Exact Phrase Search June 16, 2008 12:43 AM   Subscribe

Looks like you're searching for an exact phrase. The local search doesn't do that so well. Why not?
posted by sluglicker to Bugs at 12:43 AM (34 comments total)

Mostly 'cause he's a lazy, corrupt, drunken slob who folks in the county voted for 'cause they remember when his daddy was in charge. If you want some complicated searching done around these parts, you got to call in the outside help.
posted by dersins at 1:05 AM on June 16, 2008 [2 favorites]


It's a local search, for local people.
posted by Abiezer at 1:12 AM on June 16, 2008 [6 favorites]


You're all invited back next week to this locality,
To have a heapin' helpin' of their hospitality!
posted by flapjax at midnite at 2:39 AM on June 16, 2008


The locals already know. If you have to ask, well then you must not be from around these parts.
posted by Meatbomb at 2:43 AM on June 16, 2008


Don't you know?

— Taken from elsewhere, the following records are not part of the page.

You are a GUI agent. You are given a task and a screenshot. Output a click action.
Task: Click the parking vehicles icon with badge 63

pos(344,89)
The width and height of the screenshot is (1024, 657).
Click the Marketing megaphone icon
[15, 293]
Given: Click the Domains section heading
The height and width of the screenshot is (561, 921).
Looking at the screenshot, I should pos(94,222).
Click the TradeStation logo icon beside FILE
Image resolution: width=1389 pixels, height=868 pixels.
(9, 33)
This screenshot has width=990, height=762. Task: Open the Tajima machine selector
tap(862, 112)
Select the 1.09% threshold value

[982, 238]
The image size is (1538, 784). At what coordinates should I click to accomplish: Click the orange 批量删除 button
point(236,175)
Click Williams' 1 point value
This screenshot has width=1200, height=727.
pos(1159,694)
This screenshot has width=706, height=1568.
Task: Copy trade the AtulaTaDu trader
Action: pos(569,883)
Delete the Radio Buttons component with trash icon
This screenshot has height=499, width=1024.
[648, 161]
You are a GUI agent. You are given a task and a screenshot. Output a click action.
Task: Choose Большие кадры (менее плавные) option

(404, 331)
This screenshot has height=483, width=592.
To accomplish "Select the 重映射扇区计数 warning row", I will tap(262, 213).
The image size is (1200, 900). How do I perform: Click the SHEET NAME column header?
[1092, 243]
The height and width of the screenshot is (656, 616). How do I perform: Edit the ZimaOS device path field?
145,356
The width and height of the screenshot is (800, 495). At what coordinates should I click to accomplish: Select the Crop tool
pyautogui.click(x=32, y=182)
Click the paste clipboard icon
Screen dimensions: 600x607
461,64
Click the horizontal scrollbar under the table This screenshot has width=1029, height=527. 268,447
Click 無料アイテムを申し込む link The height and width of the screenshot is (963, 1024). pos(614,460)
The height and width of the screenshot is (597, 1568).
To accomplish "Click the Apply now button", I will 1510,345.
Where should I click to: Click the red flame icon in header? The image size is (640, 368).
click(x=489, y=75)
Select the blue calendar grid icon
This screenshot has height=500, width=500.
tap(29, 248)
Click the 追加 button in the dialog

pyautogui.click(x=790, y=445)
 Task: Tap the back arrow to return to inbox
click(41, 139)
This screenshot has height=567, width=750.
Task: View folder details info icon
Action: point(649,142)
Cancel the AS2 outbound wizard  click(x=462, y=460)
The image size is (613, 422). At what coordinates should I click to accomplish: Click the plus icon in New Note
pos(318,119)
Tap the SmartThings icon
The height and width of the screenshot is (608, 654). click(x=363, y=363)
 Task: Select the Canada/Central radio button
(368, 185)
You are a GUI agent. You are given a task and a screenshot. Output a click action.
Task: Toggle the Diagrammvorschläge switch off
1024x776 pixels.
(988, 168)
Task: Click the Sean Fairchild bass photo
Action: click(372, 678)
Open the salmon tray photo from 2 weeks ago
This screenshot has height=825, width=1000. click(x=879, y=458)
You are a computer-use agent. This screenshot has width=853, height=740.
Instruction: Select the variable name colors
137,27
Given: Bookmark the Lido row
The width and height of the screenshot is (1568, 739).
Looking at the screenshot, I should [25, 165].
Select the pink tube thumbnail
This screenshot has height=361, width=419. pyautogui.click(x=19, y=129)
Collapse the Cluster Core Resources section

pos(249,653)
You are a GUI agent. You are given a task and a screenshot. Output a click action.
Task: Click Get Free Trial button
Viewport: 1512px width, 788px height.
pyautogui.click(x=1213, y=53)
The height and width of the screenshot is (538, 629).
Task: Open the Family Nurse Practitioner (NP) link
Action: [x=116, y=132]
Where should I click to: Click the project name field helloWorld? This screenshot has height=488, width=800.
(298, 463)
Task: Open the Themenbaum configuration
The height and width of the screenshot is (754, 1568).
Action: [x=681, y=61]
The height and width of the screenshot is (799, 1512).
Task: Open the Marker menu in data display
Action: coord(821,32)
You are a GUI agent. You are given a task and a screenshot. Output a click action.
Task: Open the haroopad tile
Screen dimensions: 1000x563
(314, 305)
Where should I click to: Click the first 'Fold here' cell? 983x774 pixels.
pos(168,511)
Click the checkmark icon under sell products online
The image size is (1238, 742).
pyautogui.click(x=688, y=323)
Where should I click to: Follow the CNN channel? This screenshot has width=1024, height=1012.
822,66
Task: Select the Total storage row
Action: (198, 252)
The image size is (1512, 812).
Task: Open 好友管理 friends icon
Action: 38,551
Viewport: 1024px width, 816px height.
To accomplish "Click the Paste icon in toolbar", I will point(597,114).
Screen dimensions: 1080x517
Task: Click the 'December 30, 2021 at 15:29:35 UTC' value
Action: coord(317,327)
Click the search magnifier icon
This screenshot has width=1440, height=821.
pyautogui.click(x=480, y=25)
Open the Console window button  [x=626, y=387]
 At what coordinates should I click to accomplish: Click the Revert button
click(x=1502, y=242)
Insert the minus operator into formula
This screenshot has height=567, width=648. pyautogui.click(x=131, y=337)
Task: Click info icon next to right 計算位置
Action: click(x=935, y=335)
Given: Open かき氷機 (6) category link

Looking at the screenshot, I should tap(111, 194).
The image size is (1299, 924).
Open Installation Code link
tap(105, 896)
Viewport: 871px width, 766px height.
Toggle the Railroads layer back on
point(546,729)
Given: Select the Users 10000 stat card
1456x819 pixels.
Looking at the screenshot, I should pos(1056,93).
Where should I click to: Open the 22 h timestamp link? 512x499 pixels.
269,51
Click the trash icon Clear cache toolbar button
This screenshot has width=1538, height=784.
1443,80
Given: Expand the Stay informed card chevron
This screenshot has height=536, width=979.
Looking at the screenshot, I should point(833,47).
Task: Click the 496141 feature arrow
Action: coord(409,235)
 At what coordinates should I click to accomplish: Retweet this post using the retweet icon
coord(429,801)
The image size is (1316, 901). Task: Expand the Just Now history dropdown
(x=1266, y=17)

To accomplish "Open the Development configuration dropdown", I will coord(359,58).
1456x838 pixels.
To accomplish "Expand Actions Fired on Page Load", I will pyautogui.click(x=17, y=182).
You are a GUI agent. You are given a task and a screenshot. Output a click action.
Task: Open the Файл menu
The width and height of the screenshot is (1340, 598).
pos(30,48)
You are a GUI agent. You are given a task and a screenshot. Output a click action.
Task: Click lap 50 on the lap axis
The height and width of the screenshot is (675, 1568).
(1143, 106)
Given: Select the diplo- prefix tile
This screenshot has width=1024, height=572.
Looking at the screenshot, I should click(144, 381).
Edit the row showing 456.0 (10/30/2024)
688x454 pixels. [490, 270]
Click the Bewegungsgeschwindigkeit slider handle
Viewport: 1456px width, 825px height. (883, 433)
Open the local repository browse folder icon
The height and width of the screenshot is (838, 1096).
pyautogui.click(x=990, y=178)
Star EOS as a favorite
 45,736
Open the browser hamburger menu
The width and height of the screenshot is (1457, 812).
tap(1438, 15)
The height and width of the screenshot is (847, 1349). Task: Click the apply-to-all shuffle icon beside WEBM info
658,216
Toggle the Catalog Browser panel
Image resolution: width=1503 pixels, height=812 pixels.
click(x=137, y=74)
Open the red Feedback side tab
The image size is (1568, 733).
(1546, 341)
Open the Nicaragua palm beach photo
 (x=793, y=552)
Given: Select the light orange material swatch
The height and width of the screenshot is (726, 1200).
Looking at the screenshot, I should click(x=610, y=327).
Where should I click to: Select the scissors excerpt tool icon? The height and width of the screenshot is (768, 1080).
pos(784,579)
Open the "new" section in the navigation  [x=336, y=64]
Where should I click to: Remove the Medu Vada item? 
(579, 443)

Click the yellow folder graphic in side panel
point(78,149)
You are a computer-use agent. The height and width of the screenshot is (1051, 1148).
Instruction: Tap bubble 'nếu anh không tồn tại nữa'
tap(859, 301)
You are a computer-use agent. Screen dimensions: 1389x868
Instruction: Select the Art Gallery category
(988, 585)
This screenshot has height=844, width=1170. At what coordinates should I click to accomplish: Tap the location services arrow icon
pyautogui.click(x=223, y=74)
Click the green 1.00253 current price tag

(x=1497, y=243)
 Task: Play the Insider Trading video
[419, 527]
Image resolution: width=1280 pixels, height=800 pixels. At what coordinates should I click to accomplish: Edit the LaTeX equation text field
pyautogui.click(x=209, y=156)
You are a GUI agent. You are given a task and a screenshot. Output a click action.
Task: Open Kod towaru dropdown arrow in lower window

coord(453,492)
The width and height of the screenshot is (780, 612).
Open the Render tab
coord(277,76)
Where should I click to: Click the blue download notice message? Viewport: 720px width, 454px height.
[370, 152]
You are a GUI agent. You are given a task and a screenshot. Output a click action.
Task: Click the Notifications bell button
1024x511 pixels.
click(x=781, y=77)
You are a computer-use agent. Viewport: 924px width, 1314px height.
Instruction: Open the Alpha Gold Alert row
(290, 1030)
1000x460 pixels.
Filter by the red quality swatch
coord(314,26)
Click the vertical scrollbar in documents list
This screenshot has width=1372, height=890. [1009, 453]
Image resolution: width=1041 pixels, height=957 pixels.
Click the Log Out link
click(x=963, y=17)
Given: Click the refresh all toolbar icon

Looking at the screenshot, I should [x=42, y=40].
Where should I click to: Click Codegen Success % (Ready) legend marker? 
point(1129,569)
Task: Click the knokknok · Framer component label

Google has a patent on that and #1 doesn't want to pay the crazy exorbitant licensing fees.

I could be wrong, but I think that exact phrase queries put a bit more strain on the server than just plain simple ones. I manage a website that has this problem as well.

Or it's a ColdFusion thing.

Or a lazy programmer thing.

or both.
posted by chillmost at 3:20 AM on June 16, 2008


*cough*

oh man, that chronic cough is a little worrying...
posted by quonsar at 4:26 AM on June 16, 2008 [1 favorite]


I think that exact phrase queries put a bit more strain on the server than just plain simple ones

That was pb's explanation when this issue was brought up previously*. He did say that it was on the list of features to add though.

*found via search
posted by burnmp3s at 4:26 AM on June 16, 2008


Phrase searches swamp the server, or they did when we first tried rolling them out. Google does these well and has a pretty decent index of the site, so we figured this was an okay compromise.
posted by jessamyn (staff) at 4:56 AM on June 16, 2008


Welcome to 2008 where smart people have written stupidly fast fulltext search programs that don't nuke the database.
posted by Skorgu at 5:14 AM on June 16, 2008 [2 favorites]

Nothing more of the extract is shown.